The eight-week experiment measured productivity, motivation and output, with staff paid the same amount for working fewer hours. It discovered productivity improved 20 per cent, and employees were more creative, committed and less stressed. It has since made the move permanent.

Perpetual Guardian founder Andrew Barnes says the four-day working week is “not just having a day off a week — it’s about delivering productivity, and meeting customer service standards, meeting personal and team business goals and objectives”.

More companies are now beginning to trial shorter work weeks.

A four-day week pilot in the United Kingdom begins in June, with 30 companies signed up so far. The pilot is run by 4 Day Week Global, an organisation that advocates for the shorter week. It says similar programmes are set to start in the US and Ireland, with more planned for Canada, Australia and New Zealand.

Wellness on the way up

Covid-19 has put significant strain on the workforce. Uncertainty around job security, lockdowns, social isolation and limited social contact all contributed to the mental health crisis and exacerbated stress, anxiety and depression for both employers and employees.

The challenge of retaining good employees has seen businesses and business leaders prioritise health and build a culture of wellbeing in the workplace that openly supports mental health.

Many organisations have introduced wellbeing programmes, which include partnerships with mental health providers, subscriptions to mental health apps, fitness classes and additional days off. Last year, Westpac New Zealand introduced five days a year of wellbeing leave, and NZX-listed Vista Group introduced half-day Fridays for all its staff.

Research conducted by the New Zealand Institute of Economic Research last year on behalf of Xero showed investing in employee wellbeing can help to make a business more profitable.
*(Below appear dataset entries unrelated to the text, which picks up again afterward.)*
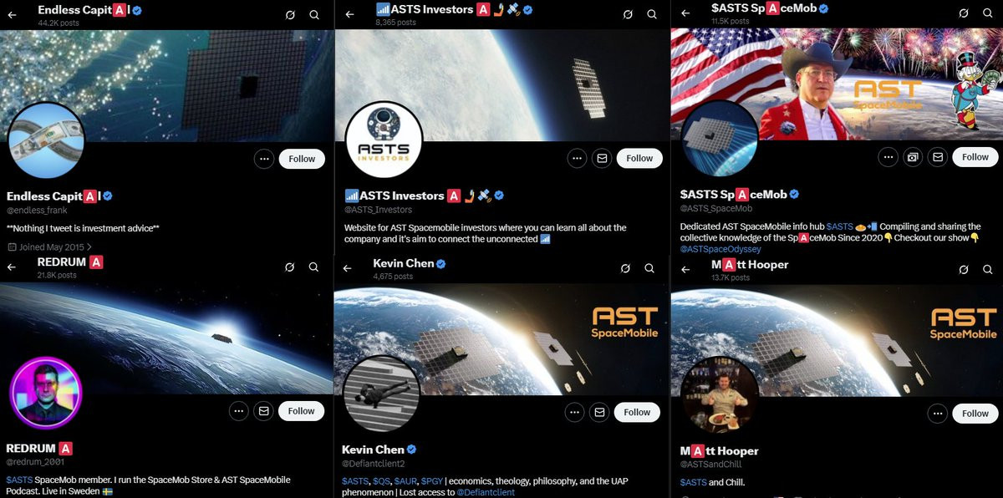Send message to REDRUM account

point(263,411)
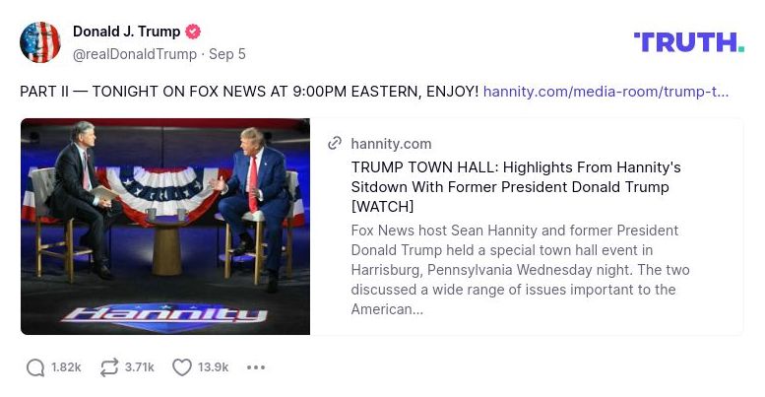The width and height of the screenshot is (765, 397).
Task: Click the Donald J. Trump display name
Action: tap(126, 32)
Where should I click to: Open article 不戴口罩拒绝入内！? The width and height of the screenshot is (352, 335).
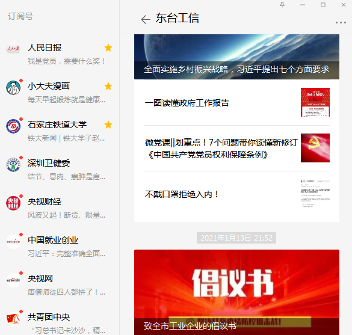click(x=236, y=194)
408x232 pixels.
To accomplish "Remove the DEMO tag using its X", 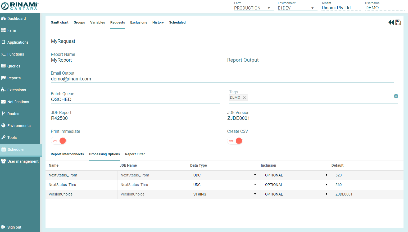I will pyautogui.click(x=244, y=98).
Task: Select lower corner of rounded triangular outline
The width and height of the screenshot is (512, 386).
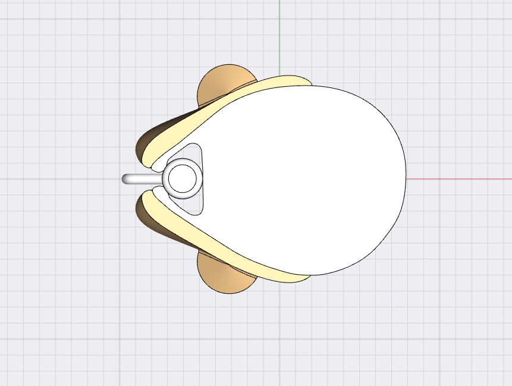Action: 195,211
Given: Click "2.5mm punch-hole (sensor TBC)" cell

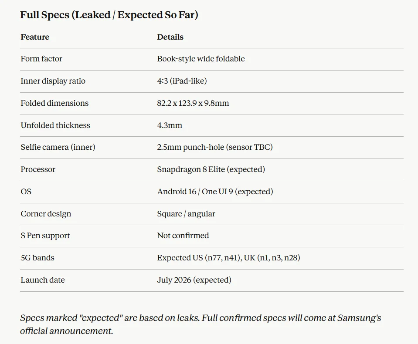Looking at the screenshot, I should [214, 147].
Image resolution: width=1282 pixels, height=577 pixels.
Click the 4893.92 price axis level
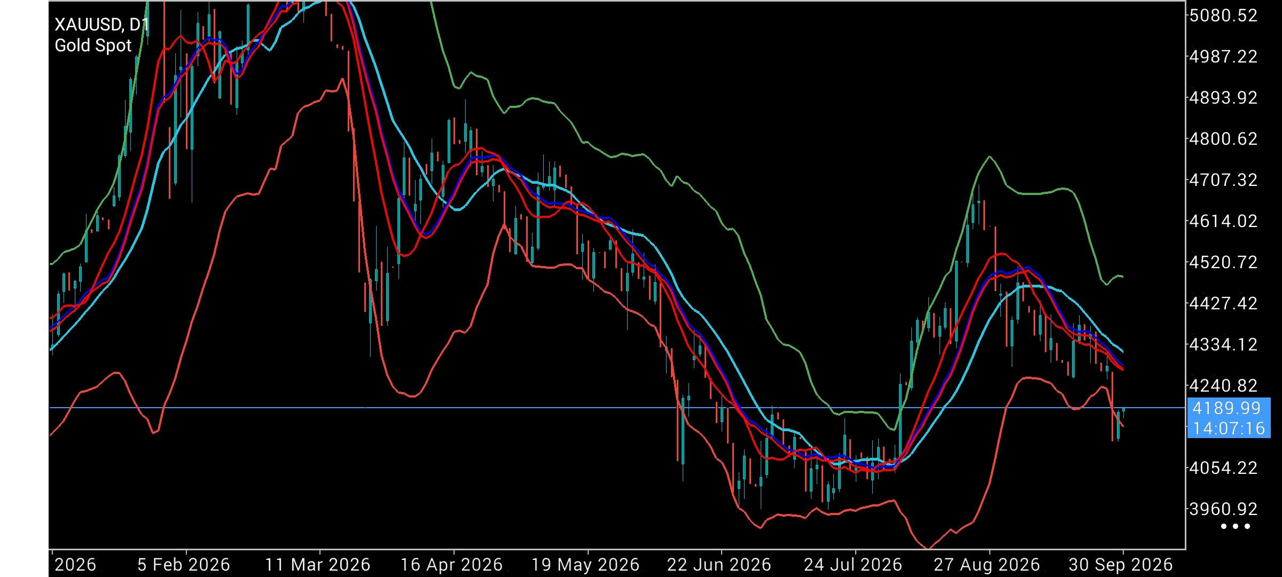[1223, 98]
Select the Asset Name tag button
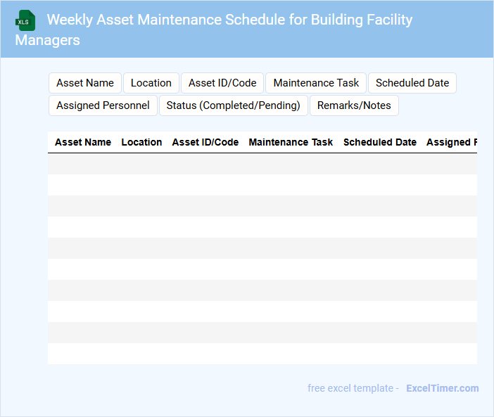The height and width of the screenshot is (417, 494). (x=85, y=83)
It estimated that for every dollar a small business invests in company-wide wellbeing initiatives for staff, it can expect to see a return of up to 12 times within a year.

The impact of Omicron (and future variants)

Overlaying all these trends, Covid-19 remains present. While the world welcomed the news that the highly transmissible Omicron variant is associated with less severe disease than earlier variants, a pattern of new variants around every six months has emerged.

Since there is a risk of the virus mutating each time it reproduces, the greater transmissibility from Omicron brings with it an even greater chance of new variants emerging.

It was hoped by many that the vaccine rollout would bring an end to the pandemic, but it looks increasingly likely that Covid-19 — in one form or another — is here to stay.

New tools like antivirals, antibody treatments and new vaccines are coming on board this year, which will help us navigate Covid-19 as it becomes an endemic disease.

These will be important as 2022 (hopefully) becomes the year that businesses, employers, employees and government finally reach post-pandemic normality. In a year fraught with challenges of all kinds to navigate, that is something that should bring hope to us all.